TASK PROMPT. Find each line in the material below that contains the string "resolution", matching case exactly, and copy every such line.

* begin ROWS *

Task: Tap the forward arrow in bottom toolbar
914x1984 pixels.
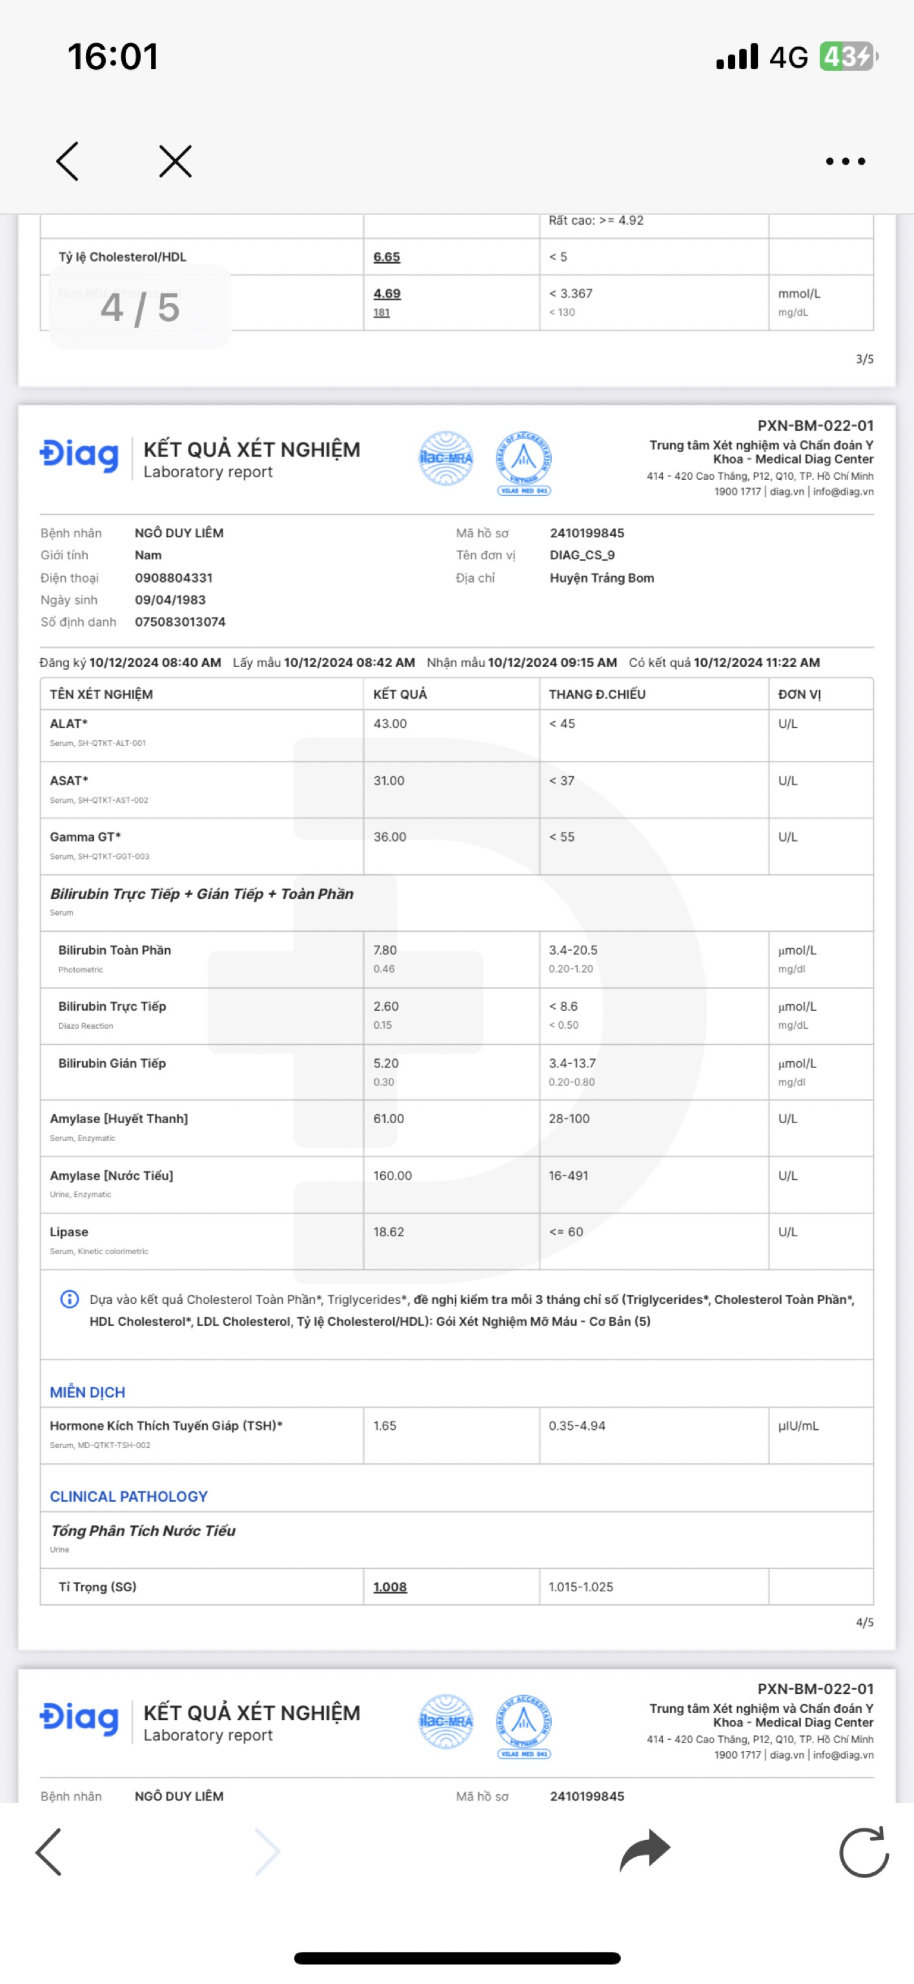Action: pyautogui.click(x=266, y=1852)
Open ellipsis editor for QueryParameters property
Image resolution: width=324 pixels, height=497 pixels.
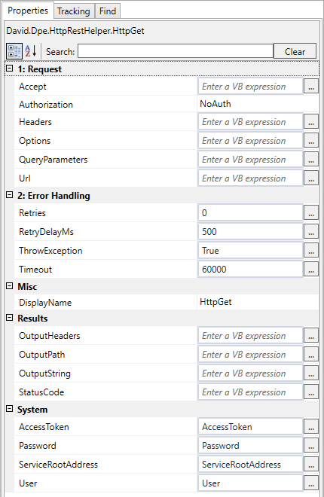[311, 160]
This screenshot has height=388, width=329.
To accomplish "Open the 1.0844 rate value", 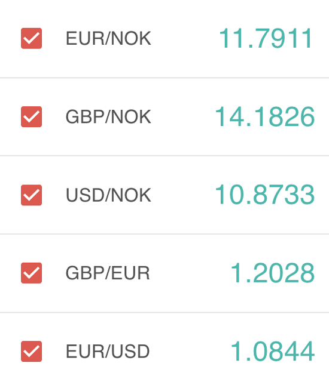I will [x=273, y=351].
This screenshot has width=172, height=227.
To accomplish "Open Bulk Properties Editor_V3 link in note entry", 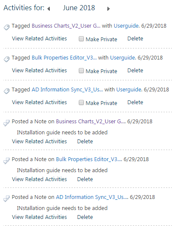I will click(x=89, y=159).
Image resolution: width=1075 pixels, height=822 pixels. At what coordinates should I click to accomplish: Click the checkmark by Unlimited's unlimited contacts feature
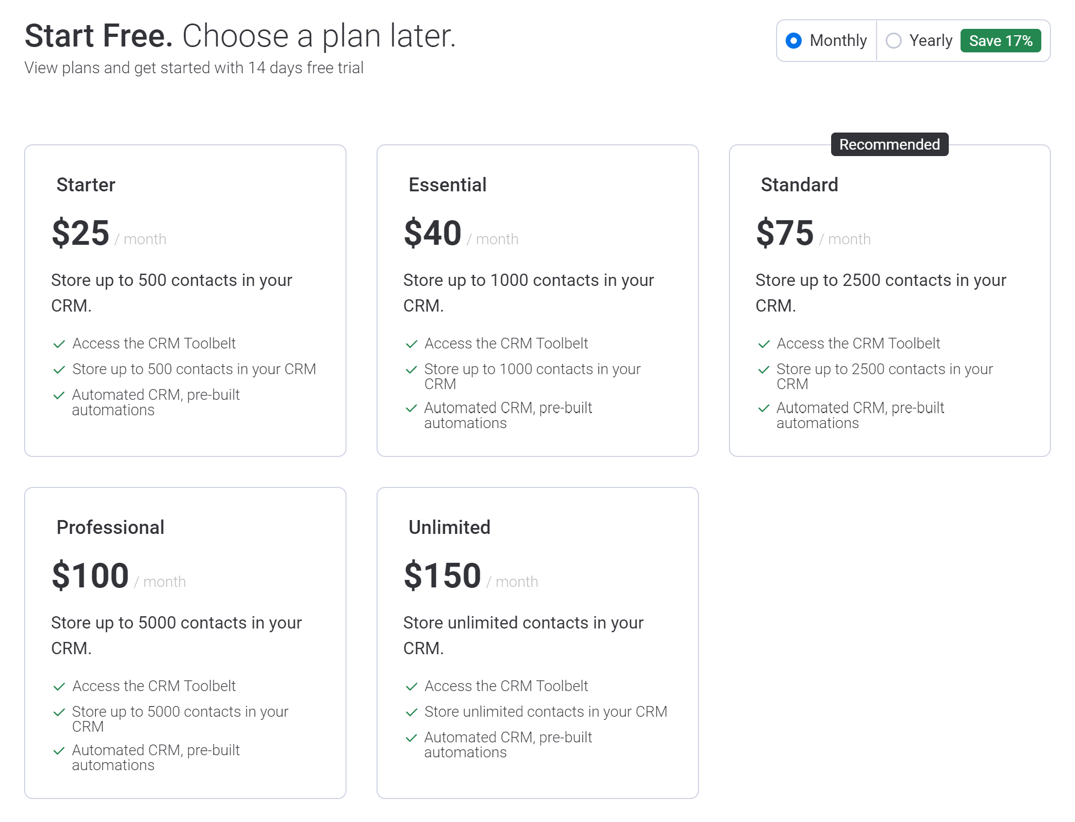(411, 712)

* end ROWS *

PROBLEM SOLUTION.
Image resolution: width=324 pixels, height=497 pixels.
Image resolution: width=1075 pixels, height=822 pixels. At what coordinates should I click to accomplish: Click the checkmark by Unlimited's unlimited contacts feature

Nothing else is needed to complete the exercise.